▸ Extracted entries:
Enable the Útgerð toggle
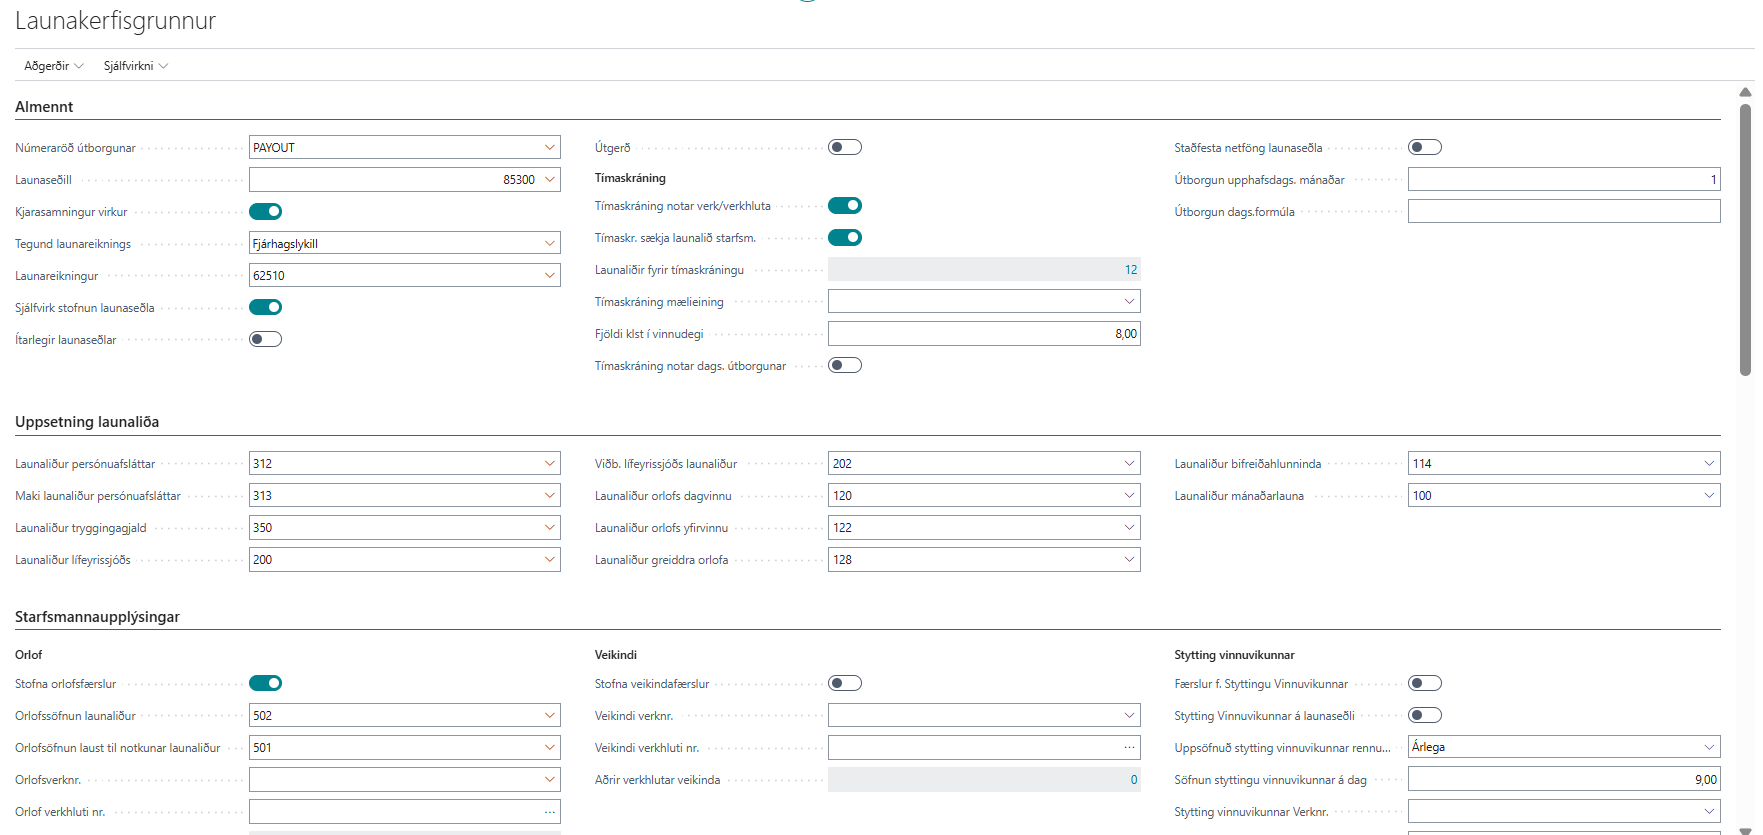 pos(844,147)
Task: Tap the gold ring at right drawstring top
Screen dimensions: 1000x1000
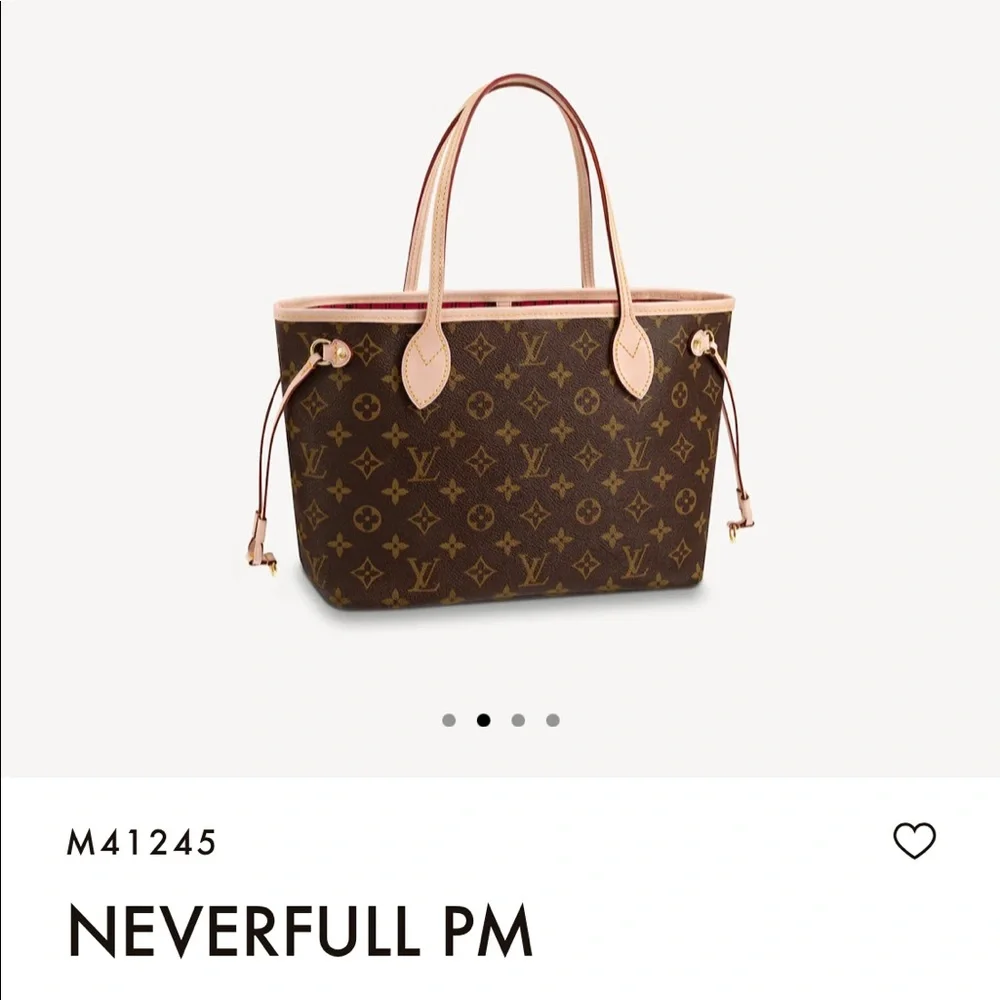Action: [x=700, y=343]
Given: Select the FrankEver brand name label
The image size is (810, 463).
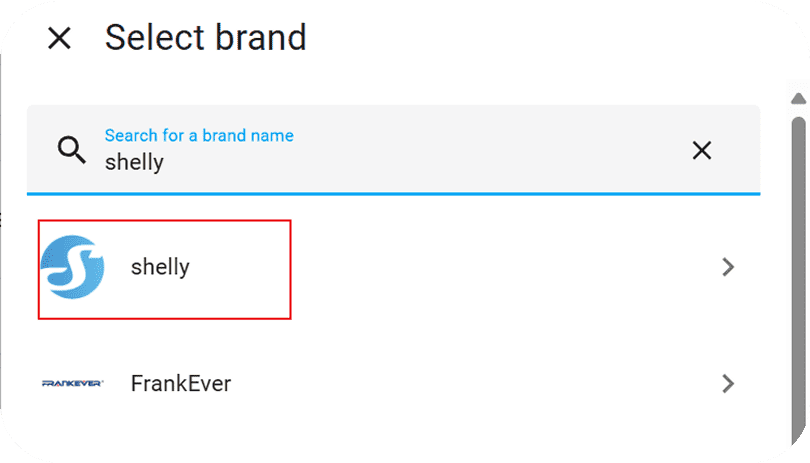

▸ What you have to do: Leave every picture out and retype exactly the lines of the records above from the one holding "Task: Tap the" through the last, both ends included and nothing besides.

▸ Expected output:
Task: Tap the gold ring at right drawstring top
Screen dimensions: 1000x1000
Action: [x=700, y=343]
Given: Select the FrankEver brand name label
The image size is (810, 463).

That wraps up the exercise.